The Pain Forecast
Do you worry about pain when you wake up on a gloomy day? Then you’re not alone. A lot of people believe the weather has an impact on pain, and this idea has been around since ancient times. Now there is also scientific evidence for a relationship between certain weather conditions and pain.
Scientists in the UK have together with RA patients developed a smartphone app for logging pain, and involved members of the public in a citizen science project to investigate pain in relation to the weather.
Cloudy with a chance of pain
Three quarters of people living with chronic pain, and 80% of people living with RA, believe their pain is affected by the weather (1, 2). Some say pain gets worse on damp and rainy days, others that pain gets worse by the cold, and yet others report that warm humid days are the worst. Fifty percent even believe painful joints can predict weather changes.
A research group at the University of Manchester, headed by William Dixon, Professor of Digital Epidemiology, wanted to find out if there was any scientific evidence behind these beliefs, something that has been difficult to prove in the past despite several efforts (3). So, they conducted a large study, where they digitally followed 13,000 people living with chronic pain over 15 months. Their study is called Cloudy with a Chance of Pain (4).
Study participants could log their pain intensity daily using a smartphone app. This information was then linked to local weather data, via the GPS location of the phone. The researchers received 5.1 million pain reports in total, which were then analyzed by comparing the weather on days of high pain intensity with days of no pain. They had enough data points for the final analysis to be performed on nearly 3000 of the study participants, with an average age of 51 years, of which 83% were women.
The study shows what we have known for years
In line with many people’s beliefs, the study could indeed associate higher humidity, lower atmospheric pressure and stronger winds—in that order—to higher pain intensity. On the other hand, temperature and rain did not seem to influence pain. Combining the worst weather conditions increased the risk of pain by 20% compared to an average day.
It is important to remember that weather can also affect a person’s mood and degree of physical activity, two factors which in turn may influence pain. Yet, the study could show that mood and physical activity did not explain the association found between weather and pain. At the same time, mood was—independent of the weather—strongly linked to pain, while physical activity had a more modest impact.
It is also possible that people’s prior beliefs of a weather-pain relationship could affect the results in this type of study. But this does not seem to be the case, as most people believed that rain and cold would cause pain, which the study could not show, and a pain-humidity relationship was found in all study participants, irrespective of their prior beliefs.
Why is this important knowledge?
The study acknowledges what people have believed for more than two thousand years (5), that pain can be affected by the weather. The effect found in the study was modest, but still statistically significant and could be valuable information for people living with chronic pain.

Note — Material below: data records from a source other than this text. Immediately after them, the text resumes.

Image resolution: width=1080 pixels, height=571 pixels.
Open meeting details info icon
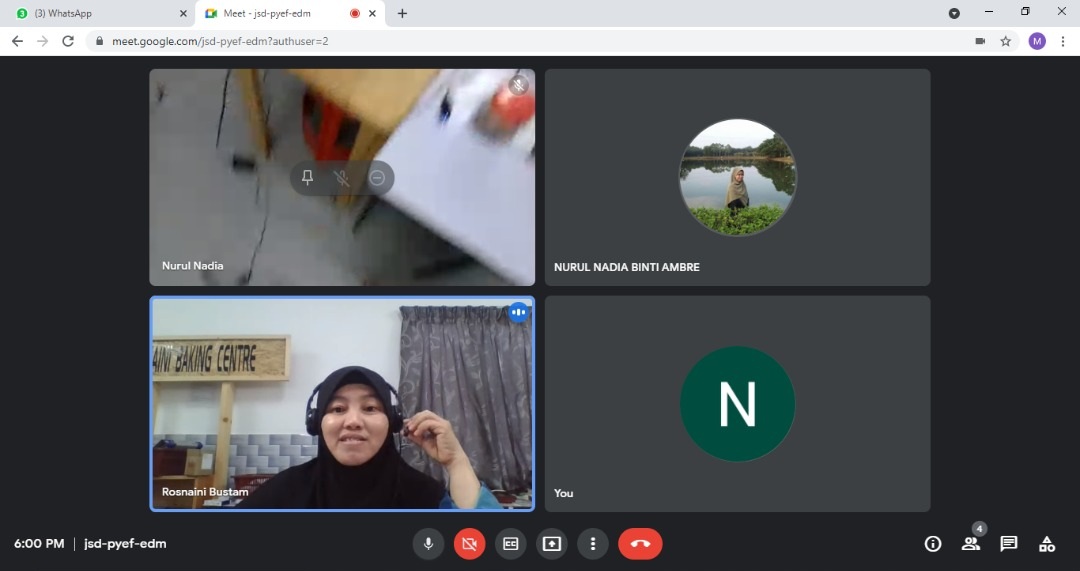tap(932, 544)
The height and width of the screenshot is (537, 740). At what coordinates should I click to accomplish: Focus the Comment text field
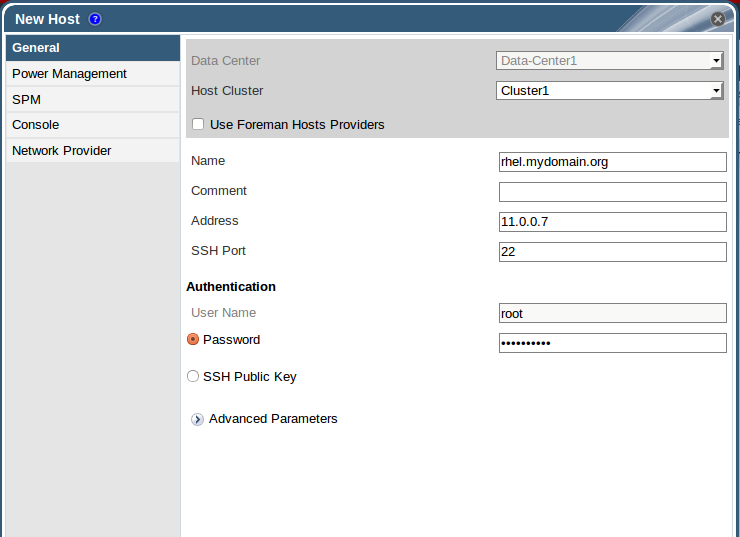click(x=612, y=192)
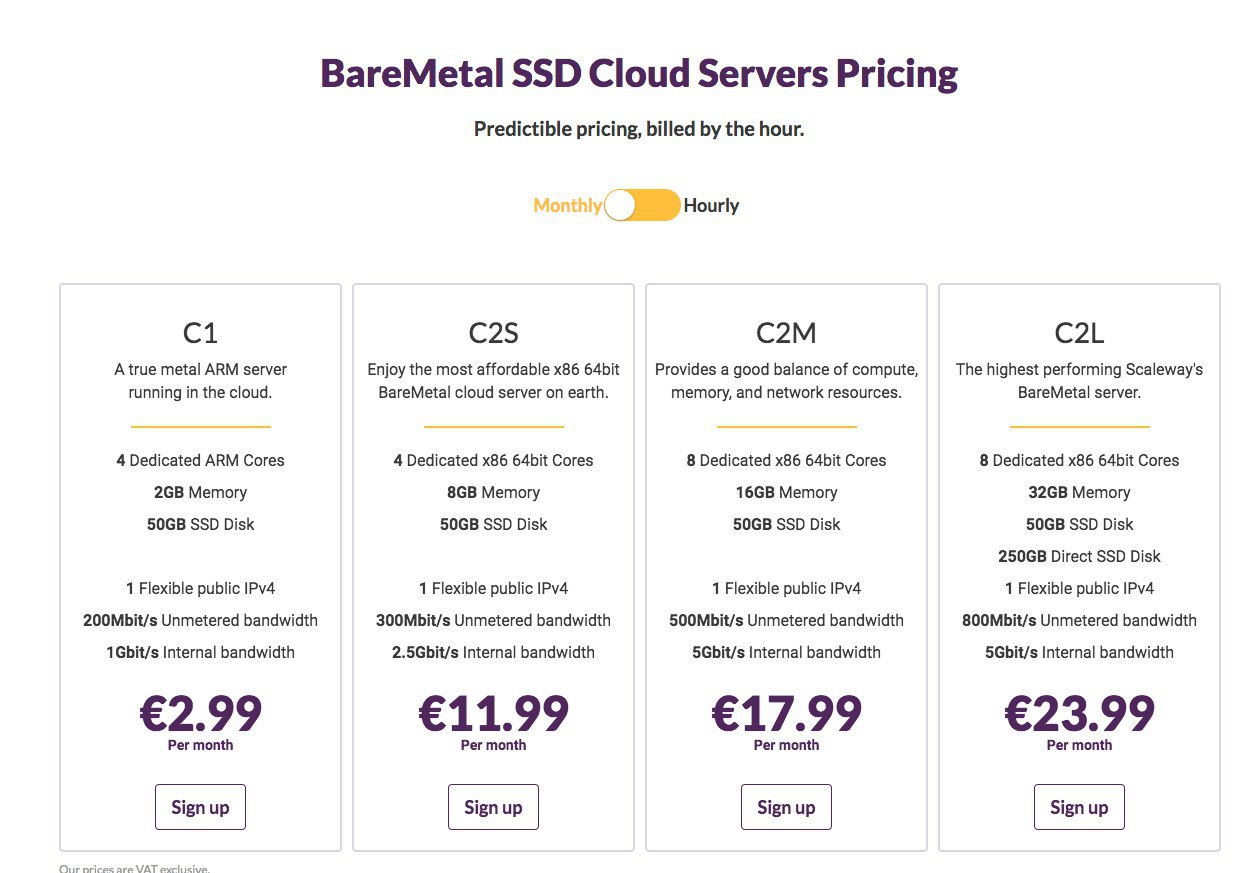This screenshot has height=873, width=1248.
Task: Click the C2S plan title
Action: click(493, 332)
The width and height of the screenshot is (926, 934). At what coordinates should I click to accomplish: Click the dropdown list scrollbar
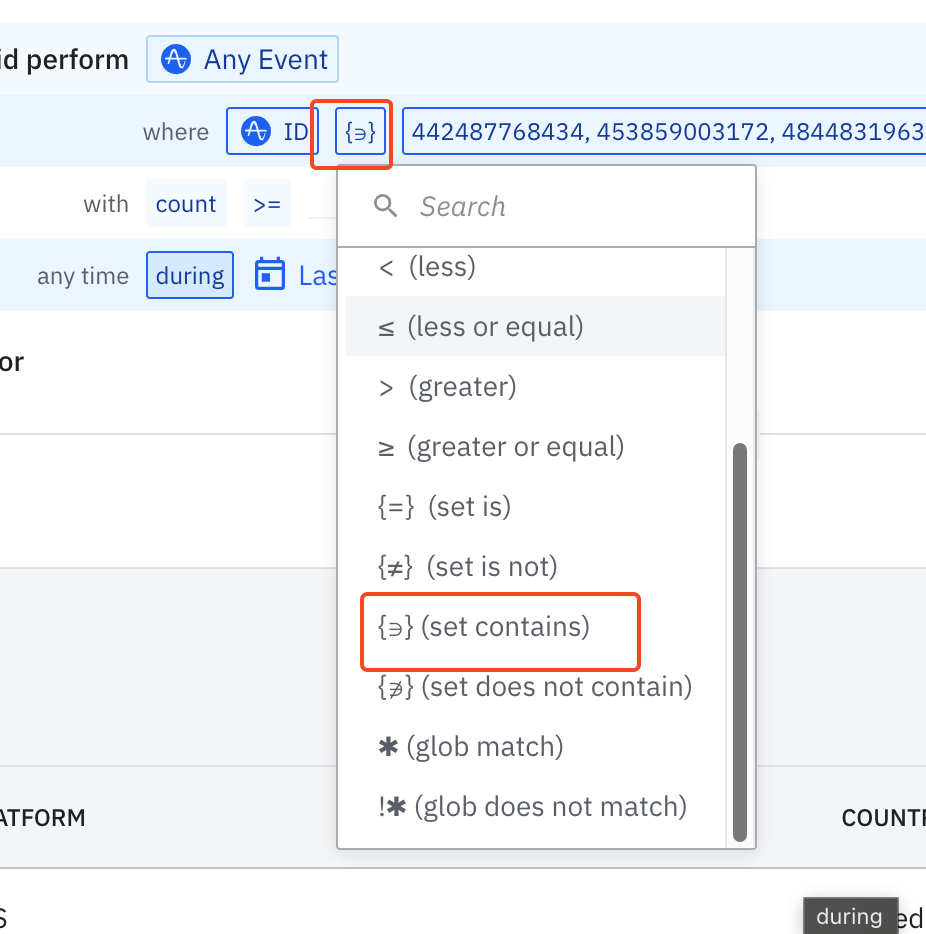(x=740, y=640)
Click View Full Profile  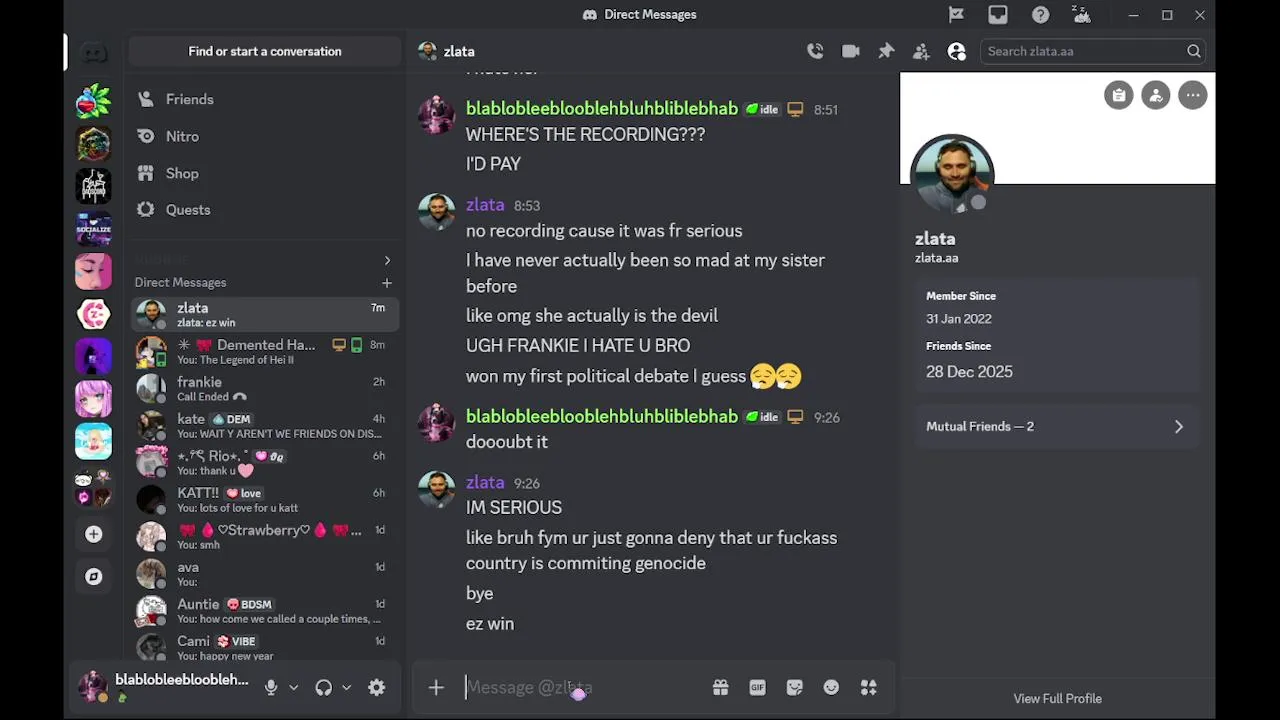point(1057,698)
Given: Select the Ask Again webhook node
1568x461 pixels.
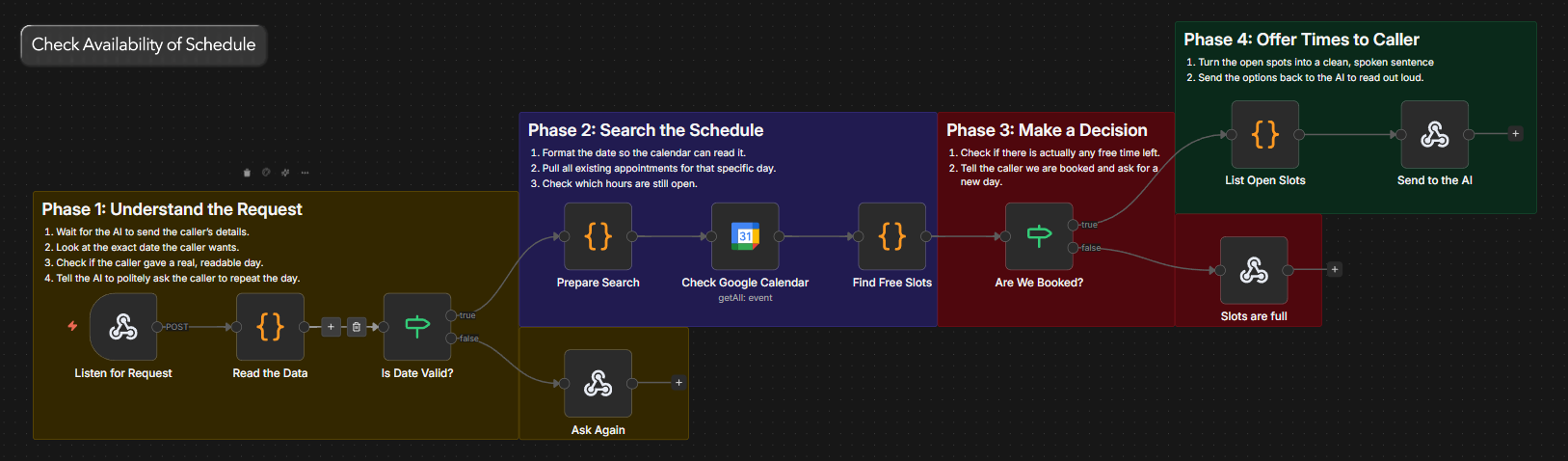Looking at the screenshot, I should [x=598, y=383].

When asked whether one could avoid pain by staying in on “bad” weather days, Will Dixon says: “Some elements of weather (such as wind and rainfall) can be avoided by staying inside. However, others like pressure are similar when indoors compared to outdoors. [Still,] if you know that certain weather might increase your pain, you can plan your activities around it and do more burdensome activities on days when your pain might be lower” (6).
The Cloudy with a Chance of Pain study gives no explanation for the association between weather and pain, but it emphasizes the importance of understanding how and why pain is influenced by the weather, and that more research is needed in this area. A deeper understanding of pain mechanisms could lead to the development of better treatments for people living with chronic pain.
With more and more of us being digitally connected, the study also highlights the huge opportunities that come with research in digital epidemiology. There are still many unanswered questions—about how health is related to environment and lifestyle—that can now be addressed using smartphones. Such knowledge could empower us to take control of our lives.
Hagglund et al. Weather, beliefs about weather, and disease severity among patients with fibromyalgia. Arthritis Care Res. 1994, 7(3):130-5.
Timmermans et al. Self-perceived weather sensitivity and joint pain in older people with osteoarthritis in six European countries: Results from the European Project on OSteoArthritis (EPOSA). BMC Musculoskelet. Disord. 2014, 5;15:66.
Smedslund and Hagen. Does rain really cause pain? A systematic review of the associations between weather factors and severity of pain in people with rheumatoid arthritis. Eur. J. Pain. 2011, 15(1):5–10.
Dixon et al. How the weather affects the pain of citizen scientists using a smartphone app. NPJ Digit Med 2019, 24;2:105.